When Bob runs doctorwhen, it converts from DATETIME to TIMESTAMP, and this operation injects TZ info. (Ex: The old DATETIME value was 2019-01-02 3:04, but it was ambiguous about TZ. The conversion basically indicates "we meant 2019-01-02 3:04 US/Eastern or "we meant 2019-01-02 3:04 Europe/Central".) IIRC, the conversion uses Bob's configured TZ. (It's also plausible that it's coerced to UTC or some server-configured TZ.) In any event, there is an effective conversion timezone, which I'll continue calling Bob's TZ for brevity.

The overall experienced symptoms would depend on the mix of TZs. Here's what I expect for pre-existing scheduled records:

  1. If AliceTZ does not really exist (e.g. because "Alice" is really multiple people in different TZ's composing mail blasts with conflicted expectations about effective TZ), then the rest of these rules don't matter. The schedules are deeply conflicted. You probably need to re-assess them on a mailing-by-mailing basis.
  2. If all three TZs are aligned, then all existing schedules work, with or without doctorwhen's conversion.
  3. If all three TZs are misaligned, then existing schedules are boinked, with or without doctorwhen's conversion.
  4. If AliceTZ and BobTZ are aligned (but cli.php misaligned), then schedules were misbehaving before, but they should start to work as expected after conversion.
  5. If AliceTZ and cli.php TZ are aligned (but BobTZ misaligned), then existing schedules worked before, but they broke during conversion. Basically, doctorwhen converted to the wrong TZ.
  6. If BobTZ and cli.php TZ are aligned (but AliceTZ misaligned), then existing schedules were broken before. The conversion substantively preserves the bad timing, but it makes it more visible and fixable (i.e. Alice sees her mailing as rescheduled, but the new schedule is more accurate).

It sounds to me like you're probably in situation (5) or (6). But all of this is basically educated speculation. If I were working on a system with the problem, I'd inspect a bit (maybe extra debug/log code) to figure out the actual values of Alice TZ, Bob TZ, and cli.php TZ - and test/validate whichever theory seemed most relevant.
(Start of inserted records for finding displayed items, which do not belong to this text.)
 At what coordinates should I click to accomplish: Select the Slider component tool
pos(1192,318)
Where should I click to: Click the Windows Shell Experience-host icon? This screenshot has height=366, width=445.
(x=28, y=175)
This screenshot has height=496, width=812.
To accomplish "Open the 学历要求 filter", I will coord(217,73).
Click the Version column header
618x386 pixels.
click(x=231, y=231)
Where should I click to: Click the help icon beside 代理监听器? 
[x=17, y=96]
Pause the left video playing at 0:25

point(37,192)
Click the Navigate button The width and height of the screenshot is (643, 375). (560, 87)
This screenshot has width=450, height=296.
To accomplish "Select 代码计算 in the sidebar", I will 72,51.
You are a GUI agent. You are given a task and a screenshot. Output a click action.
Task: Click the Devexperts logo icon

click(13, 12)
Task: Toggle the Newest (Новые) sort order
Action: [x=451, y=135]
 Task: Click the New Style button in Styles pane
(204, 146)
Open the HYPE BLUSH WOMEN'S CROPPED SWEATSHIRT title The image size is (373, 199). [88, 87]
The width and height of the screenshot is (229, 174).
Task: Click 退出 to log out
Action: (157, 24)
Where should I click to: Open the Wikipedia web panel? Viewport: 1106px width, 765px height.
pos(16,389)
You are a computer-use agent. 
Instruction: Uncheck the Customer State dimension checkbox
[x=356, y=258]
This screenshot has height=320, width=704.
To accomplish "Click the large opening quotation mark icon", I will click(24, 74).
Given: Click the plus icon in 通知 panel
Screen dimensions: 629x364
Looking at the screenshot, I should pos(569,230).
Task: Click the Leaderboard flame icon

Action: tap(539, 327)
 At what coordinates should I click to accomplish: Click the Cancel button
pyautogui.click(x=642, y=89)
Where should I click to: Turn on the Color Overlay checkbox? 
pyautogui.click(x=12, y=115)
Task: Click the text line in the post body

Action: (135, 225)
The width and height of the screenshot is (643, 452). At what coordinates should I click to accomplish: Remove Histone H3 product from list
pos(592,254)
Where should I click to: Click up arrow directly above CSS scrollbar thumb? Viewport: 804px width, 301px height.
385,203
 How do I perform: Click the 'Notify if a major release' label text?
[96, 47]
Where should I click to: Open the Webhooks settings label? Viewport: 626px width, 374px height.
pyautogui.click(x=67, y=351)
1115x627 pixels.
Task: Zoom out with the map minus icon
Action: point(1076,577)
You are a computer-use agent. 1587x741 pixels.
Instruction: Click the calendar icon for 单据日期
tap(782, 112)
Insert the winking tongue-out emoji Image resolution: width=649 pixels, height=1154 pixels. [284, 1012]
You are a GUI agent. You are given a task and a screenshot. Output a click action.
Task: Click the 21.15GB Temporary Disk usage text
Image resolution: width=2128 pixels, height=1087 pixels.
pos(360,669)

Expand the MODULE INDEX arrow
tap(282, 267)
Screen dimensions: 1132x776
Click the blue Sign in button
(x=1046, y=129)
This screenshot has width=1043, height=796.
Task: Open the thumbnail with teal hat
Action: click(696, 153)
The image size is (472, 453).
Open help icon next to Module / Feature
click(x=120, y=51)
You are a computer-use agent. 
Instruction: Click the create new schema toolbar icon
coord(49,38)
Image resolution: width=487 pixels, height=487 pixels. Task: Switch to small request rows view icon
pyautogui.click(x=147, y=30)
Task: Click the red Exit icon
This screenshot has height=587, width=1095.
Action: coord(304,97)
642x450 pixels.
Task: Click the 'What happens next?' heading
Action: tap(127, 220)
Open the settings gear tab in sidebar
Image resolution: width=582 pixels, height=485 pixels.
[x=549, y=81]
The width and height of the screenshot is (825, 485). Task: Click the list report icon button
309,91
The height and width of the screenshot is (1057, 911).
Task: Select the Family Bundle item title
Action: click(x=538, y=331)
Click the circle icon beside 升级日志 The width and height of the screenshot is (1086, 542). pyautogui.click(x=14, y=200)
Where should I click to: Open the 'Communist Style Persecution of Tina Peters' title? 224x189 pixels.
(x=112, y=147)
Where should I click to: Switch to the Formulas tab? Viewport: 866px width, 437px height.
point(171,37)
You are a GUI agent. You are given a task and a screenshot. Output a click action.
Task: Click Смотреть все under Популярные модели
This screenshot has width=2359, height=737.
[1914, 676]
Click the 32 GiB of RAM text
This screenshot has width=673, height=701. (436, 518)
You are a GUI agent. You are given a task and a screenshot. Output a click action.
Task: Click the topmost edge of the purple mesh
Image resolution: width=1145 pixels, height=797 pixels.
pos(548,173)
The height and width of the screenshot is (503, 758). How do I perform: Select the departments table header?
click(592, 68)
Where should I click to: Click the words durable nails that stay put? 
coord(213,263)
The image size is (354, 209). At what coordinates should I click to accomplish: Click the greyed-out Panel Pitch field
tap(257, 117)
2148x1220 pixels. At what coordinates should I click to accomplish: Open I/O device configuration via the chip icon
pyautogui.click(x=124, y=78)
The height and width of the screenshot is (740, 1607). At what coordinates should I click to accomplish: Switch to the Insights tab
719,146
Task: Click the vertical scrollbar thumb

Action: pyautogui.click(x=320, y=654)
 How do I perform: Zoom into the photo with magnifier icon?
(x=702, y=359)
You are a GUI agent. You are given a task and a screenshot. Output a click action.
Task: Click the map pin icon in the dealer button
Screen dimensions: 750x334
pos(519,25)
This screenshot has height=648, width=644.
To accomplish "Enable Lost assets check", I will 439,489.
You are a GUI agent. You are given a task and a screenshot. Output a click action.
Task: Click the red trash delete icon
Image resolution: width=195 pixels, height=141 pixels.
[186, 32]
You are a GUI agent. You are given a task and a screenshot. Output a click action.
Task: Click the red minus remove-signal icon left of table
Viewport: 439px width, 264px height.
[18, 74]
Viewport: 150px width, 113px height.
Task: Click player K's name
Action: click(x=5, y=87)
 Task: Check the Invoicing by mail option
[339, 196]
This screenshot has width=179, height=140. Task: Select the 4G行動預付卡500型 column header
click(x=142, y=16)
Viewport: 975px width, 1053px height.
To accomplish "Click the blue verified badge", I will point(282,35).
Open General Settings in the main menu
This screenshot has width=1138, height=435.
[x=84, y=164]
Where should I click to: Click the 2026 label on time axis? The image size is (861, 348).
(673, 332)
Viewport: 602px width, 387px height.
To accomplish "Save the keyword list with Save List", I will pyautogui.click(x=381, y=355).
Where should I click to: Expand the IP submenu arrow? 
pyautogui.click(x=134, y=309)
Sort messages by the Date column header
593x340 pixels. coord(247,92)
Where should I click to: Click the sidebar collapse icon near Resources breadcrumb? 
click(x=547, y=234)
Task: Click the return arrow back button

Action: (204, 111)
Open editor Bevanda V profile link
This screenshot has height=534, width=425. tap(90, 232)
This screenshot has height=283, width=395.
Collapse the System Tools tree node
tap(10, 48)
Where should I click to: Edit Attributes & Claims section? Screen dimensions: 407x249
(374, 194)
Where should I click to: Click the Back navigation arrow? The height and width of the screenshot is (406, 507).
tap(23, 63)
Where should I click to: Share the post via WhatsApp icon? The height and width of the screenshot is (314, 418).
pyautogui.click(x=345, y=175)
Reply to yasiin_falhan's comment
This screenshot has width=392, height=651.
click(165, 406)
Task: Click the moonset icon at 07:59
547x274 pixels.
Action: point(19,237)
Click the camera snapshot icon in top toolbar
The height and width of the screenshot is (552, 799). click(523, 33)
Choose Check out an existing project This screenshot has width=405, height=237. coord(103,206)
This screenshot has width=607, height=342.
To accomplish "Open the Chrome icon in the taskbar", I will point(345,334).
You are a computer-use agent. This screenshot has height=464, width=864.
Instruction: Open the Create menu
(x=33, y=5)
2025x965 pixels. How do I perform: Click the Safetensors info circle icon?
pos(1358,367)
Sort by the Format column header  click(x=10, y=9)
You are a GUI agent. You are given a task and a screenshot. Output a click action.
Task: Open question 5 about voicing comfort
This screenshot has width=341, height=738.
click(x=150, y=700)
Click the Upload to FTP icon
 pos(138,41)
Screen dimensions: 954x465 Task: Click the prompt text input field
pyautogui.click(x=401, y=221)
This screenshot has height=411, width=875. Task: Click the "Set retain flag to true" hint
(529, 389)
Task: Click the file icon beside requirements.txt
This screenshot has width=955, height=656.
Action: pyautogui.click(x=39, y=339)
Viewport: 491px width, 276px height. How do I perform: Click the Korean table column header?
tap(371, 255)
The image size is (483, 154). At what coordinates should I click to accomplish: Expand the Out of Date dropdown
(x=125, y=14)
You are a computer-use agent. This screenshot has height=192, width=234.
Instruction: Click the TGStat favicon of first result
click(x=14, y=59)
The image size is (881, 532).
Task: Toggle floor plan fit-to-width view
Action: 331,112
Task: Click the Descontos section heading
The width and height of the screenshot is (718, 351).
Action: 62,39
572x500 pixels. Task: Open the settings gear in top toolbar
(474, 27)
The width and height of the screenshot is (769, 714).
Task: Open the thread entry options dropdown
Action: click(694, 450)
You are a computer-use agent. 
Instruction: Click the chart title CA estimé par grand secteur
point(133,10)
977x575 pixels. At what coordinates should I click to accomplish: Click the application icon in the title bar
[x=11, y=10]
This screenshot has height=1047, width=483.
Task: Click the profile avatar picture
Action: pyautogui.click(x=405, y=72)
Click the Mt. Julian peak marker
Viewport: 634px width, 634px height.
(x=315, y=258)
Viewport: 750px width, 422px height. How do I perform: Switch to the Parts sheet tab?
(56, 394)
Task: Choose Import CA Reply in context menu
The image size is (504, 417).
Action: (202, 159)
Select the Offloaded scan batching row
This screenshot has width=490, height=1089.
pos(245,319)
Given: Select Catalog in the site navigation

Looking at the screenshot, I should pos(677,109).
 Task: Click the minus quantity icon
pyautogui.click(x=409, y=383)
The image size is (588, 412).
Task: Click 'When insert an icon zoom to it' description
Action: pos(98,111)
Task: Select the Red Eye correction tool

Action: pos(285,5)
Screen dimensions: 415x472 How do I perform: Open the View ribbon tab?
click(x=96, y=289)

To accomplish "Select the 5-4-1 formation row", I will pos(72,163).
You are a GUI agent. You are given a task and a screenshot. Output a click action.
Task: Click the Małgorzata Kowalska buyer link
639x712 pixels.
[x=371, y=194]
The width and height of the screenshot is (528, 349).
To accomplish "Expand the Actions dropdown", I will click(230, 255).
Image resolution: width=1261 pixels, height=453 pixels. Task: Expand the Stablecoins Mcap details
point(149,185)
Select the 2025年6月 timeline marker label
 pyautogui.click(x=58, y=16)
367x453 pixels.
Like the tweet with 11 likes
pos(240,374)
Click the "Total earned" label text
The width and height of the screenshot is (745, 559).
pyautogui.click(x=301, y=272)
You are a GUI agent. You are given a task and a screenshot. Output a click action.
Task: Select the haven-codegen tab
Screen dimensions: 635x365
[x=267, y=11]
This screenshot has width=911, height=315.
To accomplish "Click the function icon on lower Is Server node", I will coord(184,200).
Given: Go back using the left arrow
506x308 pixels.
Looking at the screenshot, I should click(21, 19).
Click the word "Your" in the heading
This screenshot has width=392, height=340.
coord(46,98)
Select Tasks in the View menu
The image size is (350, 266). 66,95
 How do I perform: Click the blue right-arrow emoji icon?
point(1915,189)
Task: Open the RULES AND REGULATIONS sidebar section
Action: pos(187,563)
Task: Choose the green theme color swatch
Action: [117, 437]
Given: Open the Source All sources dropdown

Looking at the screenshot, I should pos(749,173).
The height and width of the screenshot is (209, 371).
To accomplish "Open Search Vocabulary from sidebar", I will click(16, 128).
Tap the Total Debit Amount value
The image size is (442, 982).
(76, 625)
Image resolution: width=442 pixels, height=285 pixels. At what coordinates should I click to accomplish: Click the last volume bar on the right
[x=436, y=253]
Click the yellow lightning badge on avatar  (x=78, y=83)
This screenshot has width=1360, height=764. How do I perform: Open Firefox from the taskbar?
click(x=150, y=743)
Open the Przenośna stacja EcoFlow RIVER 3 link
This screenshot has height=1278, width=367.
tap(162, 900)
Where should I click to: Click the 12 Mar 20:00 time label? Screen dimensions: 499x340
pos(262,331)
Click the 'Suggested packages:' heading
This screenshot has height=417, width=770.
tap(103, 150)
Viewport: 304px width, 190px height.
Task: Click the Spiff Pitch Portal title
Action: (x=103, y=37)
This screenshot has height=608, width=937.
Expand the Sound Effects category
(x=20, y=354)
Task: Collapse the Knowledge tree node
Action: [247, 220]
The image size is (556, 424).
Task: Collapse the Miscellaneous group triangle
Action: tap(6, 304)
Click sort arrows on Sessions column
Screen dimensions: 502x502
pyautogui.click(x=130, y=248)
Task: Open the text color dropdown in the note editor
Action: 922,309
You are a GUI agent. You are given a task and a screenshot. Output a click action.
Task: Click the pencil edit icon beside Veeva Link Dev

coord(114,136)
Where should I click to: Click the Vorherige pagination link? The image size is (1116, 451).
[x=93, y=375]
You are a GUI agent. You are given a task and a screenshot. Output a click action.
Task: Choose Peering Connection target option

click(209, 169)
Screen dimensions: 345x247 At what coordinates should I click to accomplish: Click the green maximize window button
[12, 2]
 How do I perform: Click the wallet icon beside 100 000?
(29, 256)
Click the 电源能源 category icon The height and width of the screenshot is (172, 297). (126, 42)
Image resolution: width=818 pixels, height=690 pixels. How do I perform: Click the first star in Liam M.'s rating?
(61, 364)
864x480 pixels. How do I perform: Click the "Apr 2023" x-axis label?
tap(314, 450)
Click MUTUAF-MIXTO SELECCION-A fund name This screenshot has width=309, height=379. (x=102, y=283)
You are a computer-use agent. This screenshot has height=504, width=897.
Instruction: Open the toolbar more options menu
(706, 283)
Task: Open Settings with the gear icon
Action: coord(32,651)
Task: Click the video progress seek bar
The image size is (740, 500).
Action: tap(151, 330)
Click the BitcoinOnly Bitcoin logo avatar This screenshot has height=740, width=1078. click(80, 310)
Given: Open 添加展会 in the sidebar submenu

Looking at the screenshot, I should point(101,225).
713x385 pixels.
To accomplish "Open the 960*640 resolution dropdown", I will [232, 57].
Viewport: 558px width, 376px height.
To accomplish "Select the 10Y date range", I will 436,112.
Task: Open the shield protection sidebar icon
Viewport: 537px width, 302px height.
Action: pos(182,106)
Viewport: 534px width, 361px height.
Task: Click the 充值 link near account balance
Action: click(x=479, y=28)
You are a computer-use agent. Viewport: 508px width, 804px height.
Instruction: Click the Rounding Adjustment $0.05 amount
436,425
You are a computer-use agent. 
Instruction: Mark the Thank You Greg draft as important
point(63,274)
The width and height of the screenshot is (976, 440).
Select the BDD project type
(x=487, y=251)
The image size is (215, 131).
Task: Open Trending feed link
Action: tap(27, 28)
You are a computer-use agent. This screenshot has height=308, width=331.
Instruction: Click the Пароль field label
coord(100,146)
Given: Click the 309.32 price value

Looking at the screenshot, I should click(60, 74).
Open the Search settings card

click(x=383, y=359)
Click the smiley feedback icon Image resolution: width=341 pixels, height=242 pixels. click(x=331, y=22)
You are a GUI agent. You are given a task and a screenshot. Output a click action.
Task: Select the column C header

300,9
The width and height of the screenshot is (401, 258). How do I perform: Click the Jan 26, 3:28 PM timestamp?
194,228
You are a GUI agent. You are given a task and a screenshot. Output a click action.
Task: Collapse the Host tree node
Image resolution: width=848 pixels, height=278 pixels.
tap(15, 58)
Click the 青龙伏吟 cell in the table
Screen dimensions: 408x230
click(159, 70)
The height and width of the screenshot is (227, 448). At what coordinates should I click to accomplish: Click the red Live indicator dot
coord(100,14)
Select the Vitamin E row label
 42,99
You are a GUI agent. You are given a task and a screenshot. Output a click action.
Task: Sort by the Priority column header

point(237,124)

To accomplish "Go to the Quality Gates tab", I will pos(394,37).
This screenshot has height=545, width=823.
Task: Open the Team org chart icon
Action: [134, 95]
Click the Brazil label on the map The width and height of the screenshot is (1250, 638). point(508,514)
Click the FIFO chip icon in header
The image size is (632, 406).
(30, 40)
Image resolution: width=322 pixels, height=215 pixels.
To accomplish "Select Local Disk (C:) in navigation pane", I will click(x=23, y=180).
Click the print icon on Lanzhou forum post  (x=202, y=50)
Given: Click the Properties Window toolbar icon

Zooming out a little, I think there are basically three approaches to resolve those cases:

  1. (No development needed) Pause cron jobs. Run doctorwhen. Manually cleanup existing schedules via SQL or API. Re-enable cron jobs.
  2. (Development needed) Make the effective conversion timezone explicit: Update doctorwhen UI to include a timezone field. Set the default to Bob TZ, but include help on how to pick. (If a singular AliceTZ exists, then that's the best one to choose. But if it doesn't, then cli.php TZ feels like better CYA -- because you're not actually making the data any worse; you're just making the old breakage more visible.)
  3. (Development needed) Update doctorwhen to include a specific reschedule UI (i.e. show a table of all scheduled mailings and prompt the user to edit/verify the schedule for each).

(Aside: it'd be pretty slick if doctorwhen could identify all these TZ's and give more pointed/automated options. But given the diverse environments and customizations which can affect TZ config, it's not worth the effort.)

clarkac1 commented 5 years ago

Thanks for your comprehensive piece on this! The client is slightly unusual in that the server is in Bulgaria which is 2 hours different from the UK; they have had Civi since 2013 so occasional 'legacy' problems; in the winter they use the system almost all the time (they run a nightshelter amongst other things). So really best not to dabble! I have another very different client also with many dates that need fixing, so will run Doctor When against them and let you know how it goes.

benrfairless commented 2 years ago

Does this remain an issue still? Sorry for resurrecting a very old issue.